### Text
::::

In general, a character string is a sequence of ASCII characters that possesses two main attributes: a length and the character data. Different languages use different data structures to represent strings. To better understand the reasoning behind HLA strings, it is probably instructive to look at two different string representations popularized by various high level languages.

Without question, zero-terminated strings are probably the most common string representation in use today because this is the native string format for C/C++ and programs written in C/C++. A zero terminated string consists of a sequence of zero or more ASCII characters ending with a byte containing zero. For example, in C/C++, the string "abc" requires four characters: the three characters `a', `b', and `c' followed by a byte containing zero. As you'll soon see, HLA character strings are upwards compatible with zero terminated strings, but in the meantime you should note that it is very easy to create zero terminated strings in HLA. The easiest place to do this is in the STATIC section using code like the following:
static
 
	zeroTerminatedString: char; @nostorage;
 
			byte "This is the zero terminated string", 0;
 

 
Remember, when using the @NOSTORAGE option, no space is actually reserved for a variable declaration, so the zeroTerminatedString variable's address in memory corresponds to the first character in the following BYTE directive. Whenever a character string appears in the BYTE directive as it does here, HLA emits each character in the string to successive memory locations. The zero value at the end of the string properly terminates this string.

Zero terminated strings have two principle attributes: they are very simple to implement and the strings can be any length. On the other hand, zero terminated string haves a few drawbacks. First, though not usually important, zero terminated strings cannot contain the NUL character (whose ASCII code is zero). Generally, this isn't a problem, but it does create havoc once in a great while. The second problem with zero terminated strings is that many operations on them are somewhat inefficient. For example, to compute the length of a zero terminated string you must scan the entire string looking for that zero byte (counting each character as you encounter it). The following program fragment demonstrates how to compute the length of the string above:
 
		mov( &zeroTerminatedString, ebx );
 
		mov( 0, eax );
 
		while( (type byte [ebx]) <> 0 ) do
 

 
			inc( ebx );
 
			inc( eax );
 

 
		endwhile;
 

 
		// String length is now in EAX.
 

 
As you can see from this code, the time it takes to compute the length of the string is proportional to the length of the string; as the string gets longer it will take longer to compute its length.

A second string format, length-prefixed strings, overcomes some of the problems with zero terminated strings. Length-prefixed strings are common in languages like Pascal; they generally consist of a length byte followed by zero or more character values. The first byte specifies the length of the string, the remaining bytes (up to the specified length) are the character data itself. In a length-prefixed scheme, the string "abc" would consist of the four bytes $03 (the string length) followed by `a', `b', and `c'. You can create length prefixed strings in HLA using code like the following:
data
 
	lengthPrefixedString:char;
 
			byte 3, "abc";
 

 
Counting the characters ahead of time and inserting them into the byte statement, as was done here, may seem like a major pain. Fortunately, there are ways to have HLA automatically compute the string length for you.

::::

### Written tasks
[A] In the passage on string formats, list every character that appears between a backquote and an apostrophe.
[B] From the passage on string formats, extract the part between "In general, a" and "high level languages.", inclusive.
These rows have nothing to do with the passage on string formats.

::::

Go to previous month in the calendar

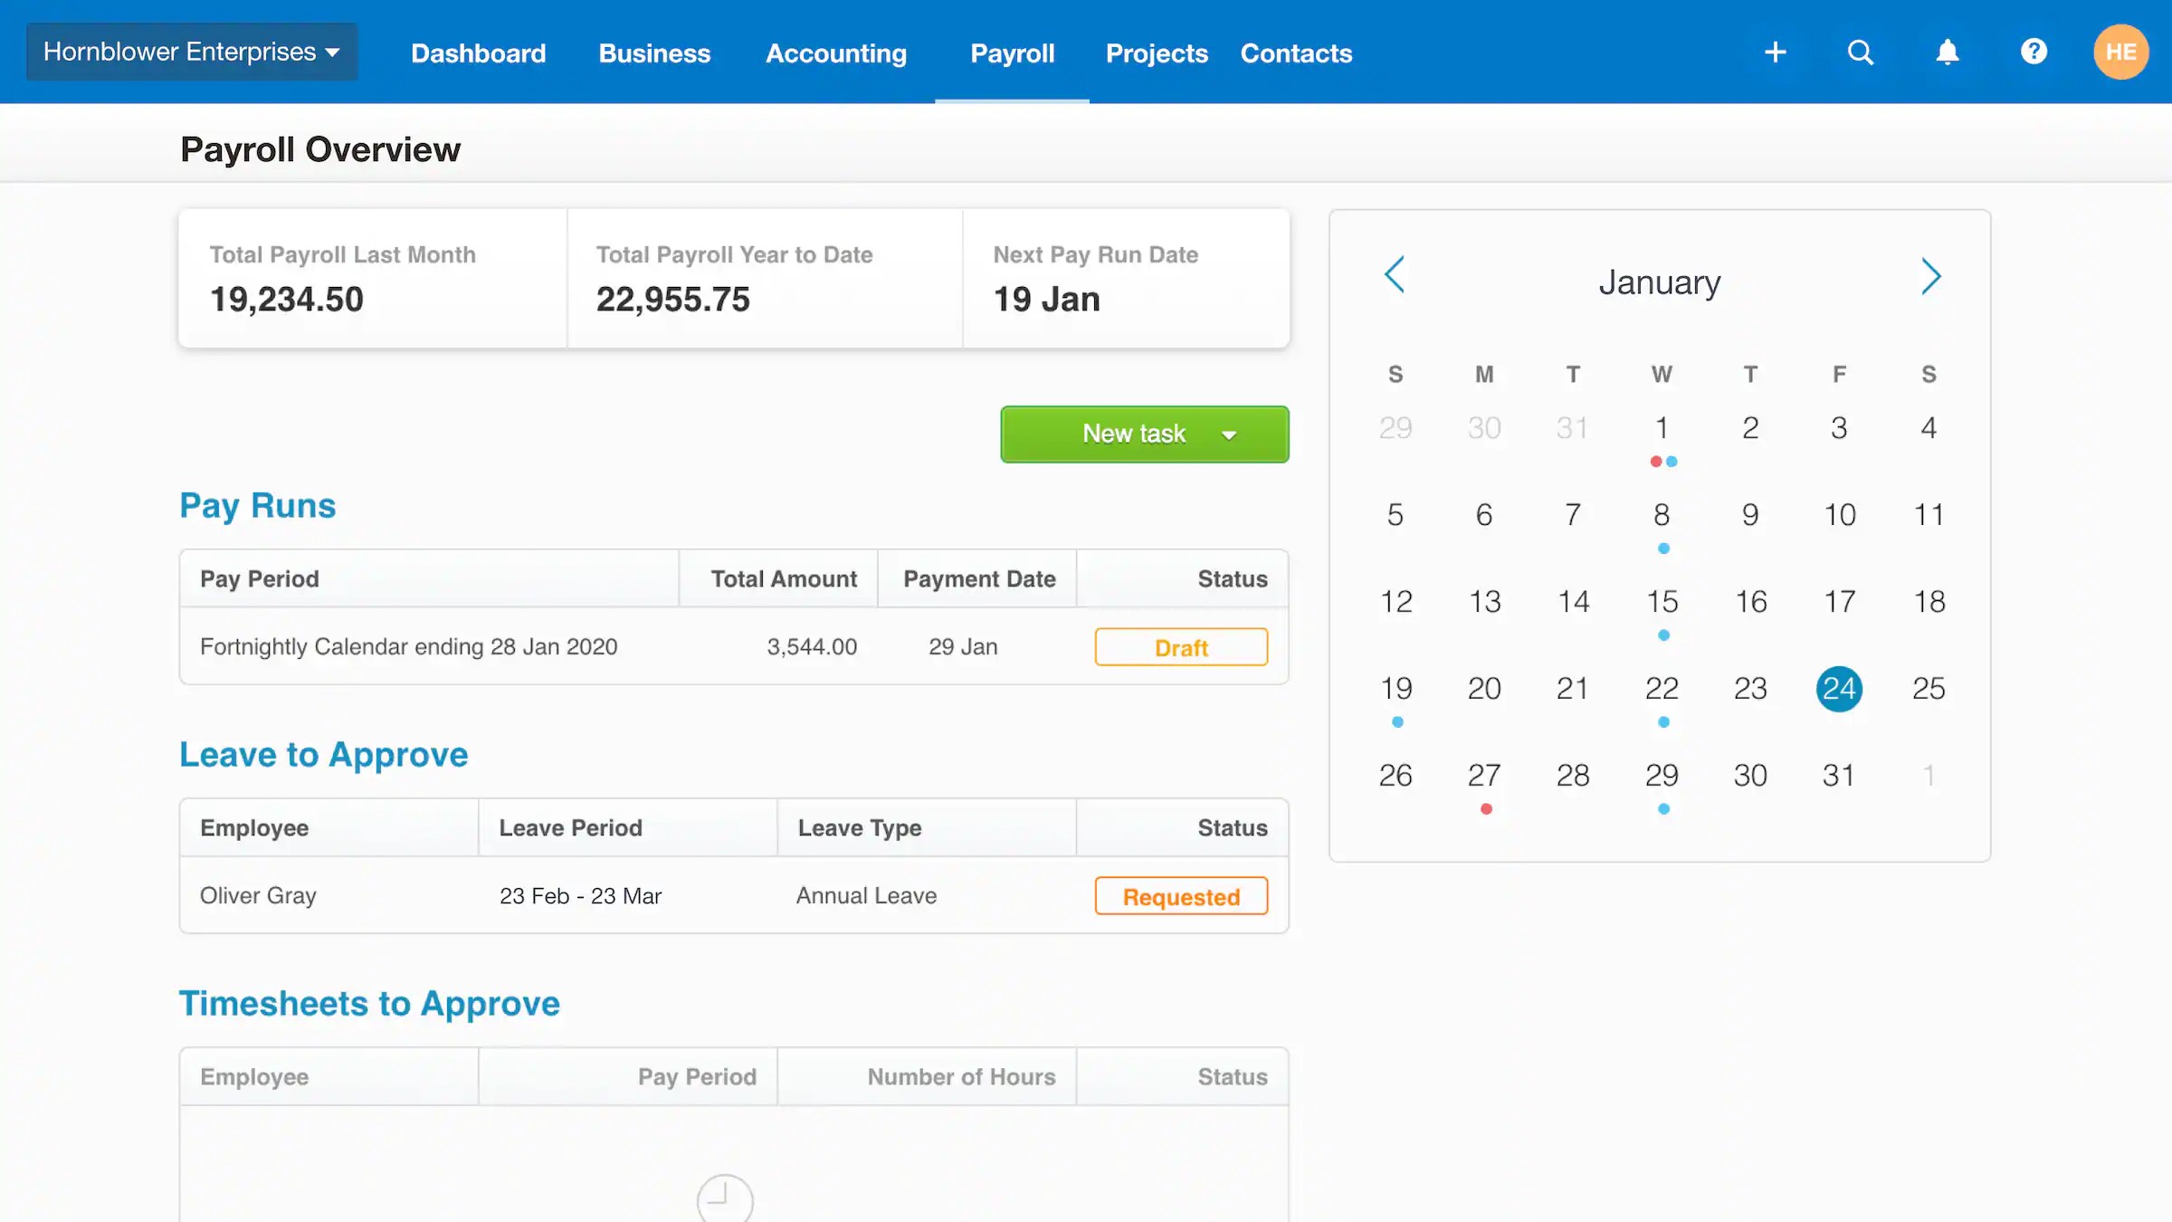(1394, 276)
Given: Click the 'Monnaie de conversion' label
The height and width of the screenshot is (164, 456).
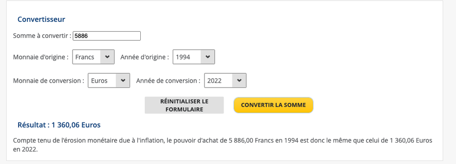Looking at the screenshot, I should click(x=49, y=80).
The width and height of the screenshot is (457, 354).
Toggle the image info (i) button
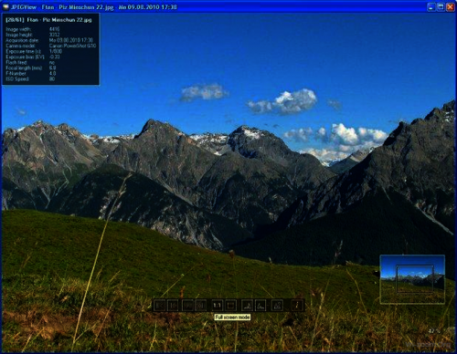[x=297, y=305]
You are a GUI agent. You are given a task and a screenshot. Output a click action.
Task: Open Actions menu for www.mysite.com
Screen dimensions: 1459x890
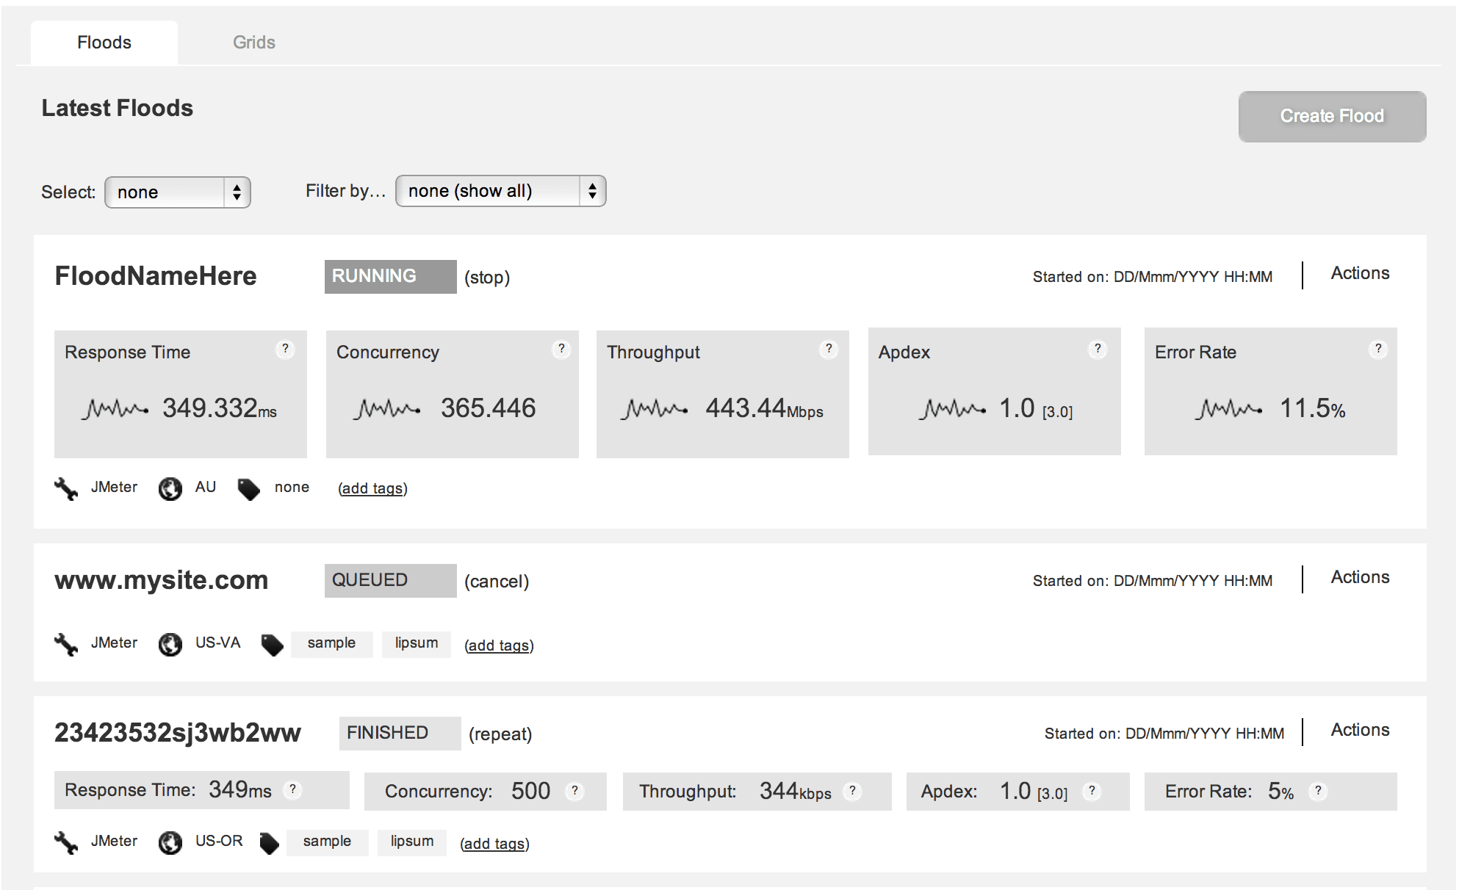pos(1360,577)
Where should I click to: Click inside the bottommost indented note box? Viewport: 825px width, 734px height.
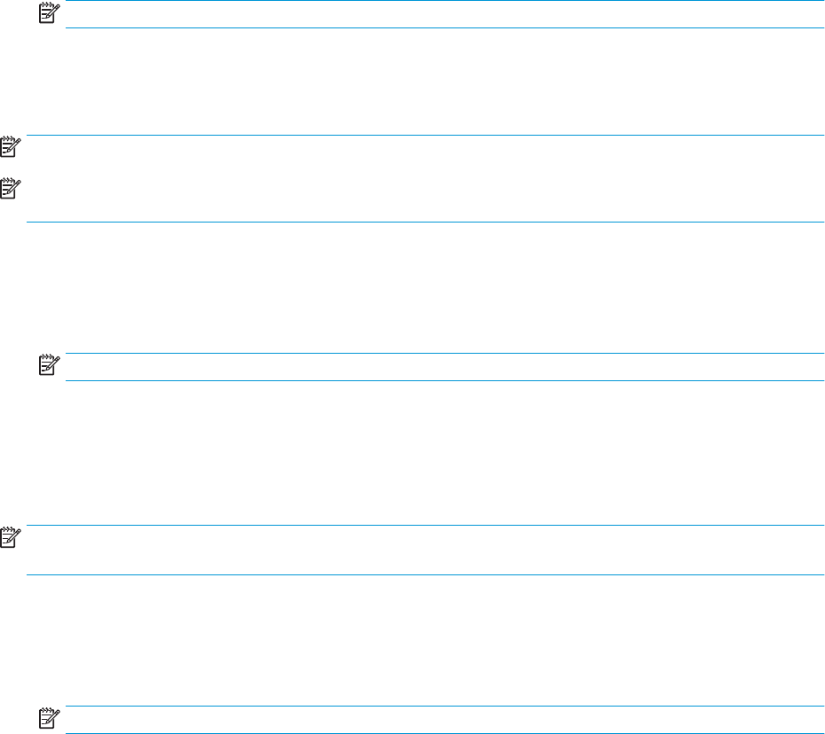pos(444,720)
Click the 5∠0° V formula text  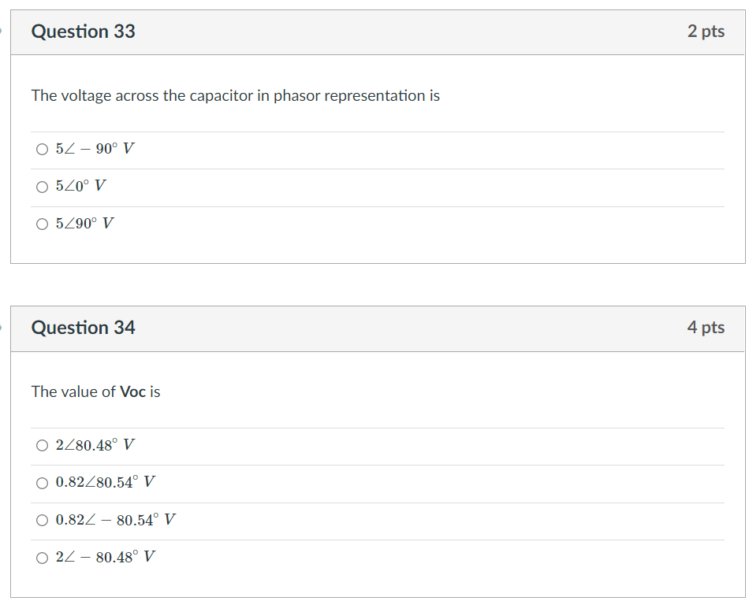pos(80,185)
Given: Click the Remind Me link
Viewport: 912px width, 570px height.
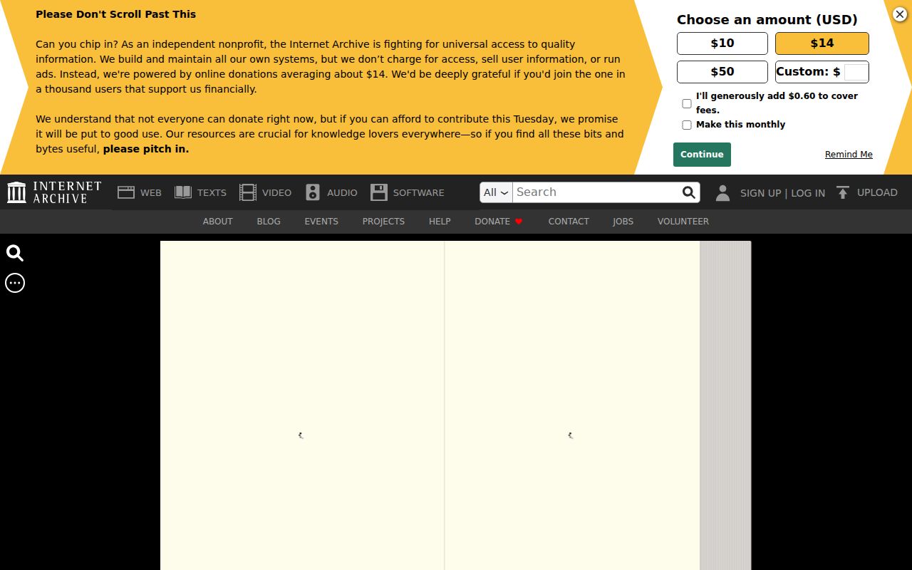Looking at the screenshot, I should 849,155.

::::

### The solutions
[A] a, b, c

[B]
In general, a character string is a sequence of ASCII characters that possesses two main attributes: a length and the character data. Different languages use different data structures to represent strings. To better understand the reasoning behind HLA strings, it is probably instructive to look at two different string representations popularized by various high level languages.